▸ Passage shown:
###

Here's an approach that uses probability rules.

When it comes to probability questions involving "at least," it's best to try using the complement.
That is, P(Event A happening) = 1 - P(Event A not happening)

So, here we get: P(at least 1 matching pair) = 1 - P(zero matching pairs)

P(zero matching pairs)
P(zero matching pairs) = P(pick ANY sock 1st AND 2nd sock doesn't match 1st sock AND 3rd sock doesn't match other selections AND 4th sock doesn't match other selections AND 5th sock doesn't match other selections AND 6th sock doesn't match other selections)
= P(pick ANY sock 1st) x P(2nd sock doesn't match 1st sock) x P(3rd sock doesn't match other selections) x P(4th sock doesn't match other selections) x P(5th sock doesn't match other selections) x P(6th sock doesn't match other selections)
= 1 x 14/15 x 12/14 x 10/13 x 8/12 x 6/11
= 32/143

So, P(win at least 1 prize) = 1 - P(win zero prizes)
= 1 - 32/143
= 111/143

Answer:
ASIDE: Once we draw the first sock, there are 15 sock s remaining, and only 1 matches the 1st selection.

###

▸ Provided data:
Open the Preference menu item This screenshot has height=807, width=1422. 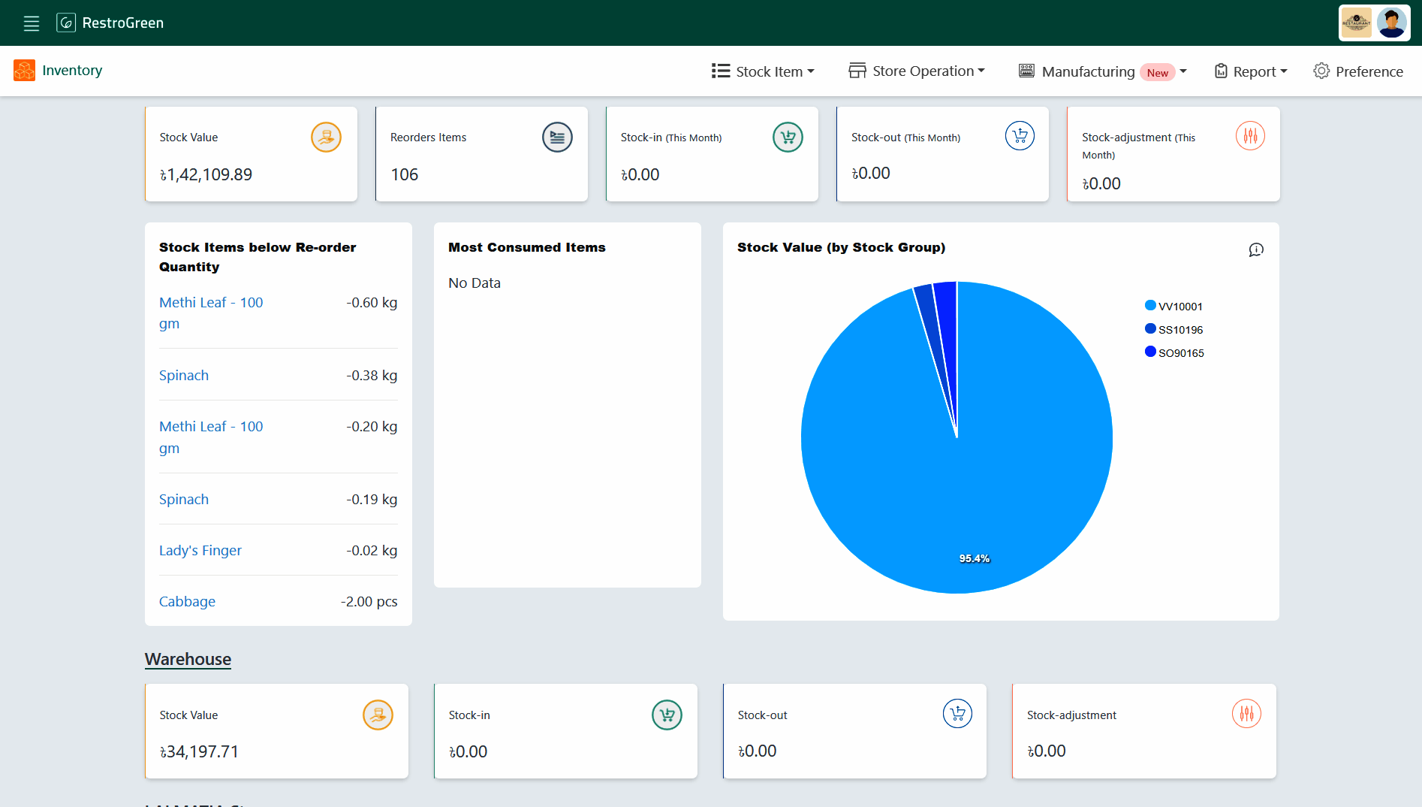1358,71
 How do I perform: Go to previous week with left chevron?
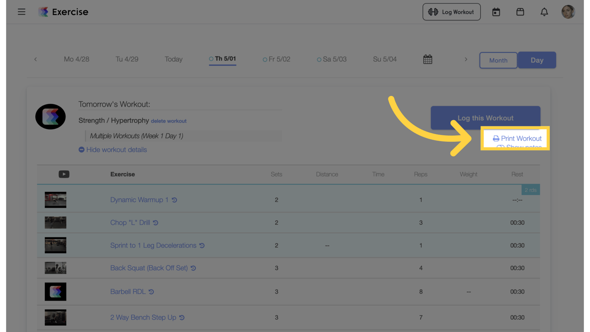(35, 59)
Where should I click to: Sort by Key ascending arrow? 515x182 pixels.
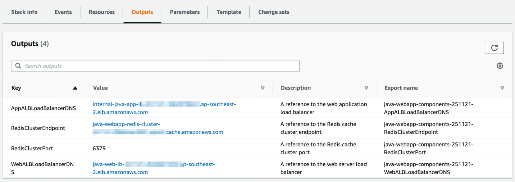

###

▸ Exercise requirements:
1 > From the sock probability explanation, copy the part that opens with the words containing "So, here we" and closes with "AND 6th sock doesn't match other selections)".
2 > What approach does the sock probability explanation recommend for probability questions involving "at least"?

▸ Solution set:
1 >
So, here we get: P(at least 1 matching pair) = 1 - P(zero matching pairs)

P(zero matching pairs)
P(zero matching pairs) = P(pick ANY sock 1st AND 2nd sock doesn't match 1st sock AND 3rd sock doesn't match other selections AND 4th sock doesn't match other selections AND 5th sock doesn't match other selections AND 6th sock doesn't match other selections)

2 > It recommends trying the complement.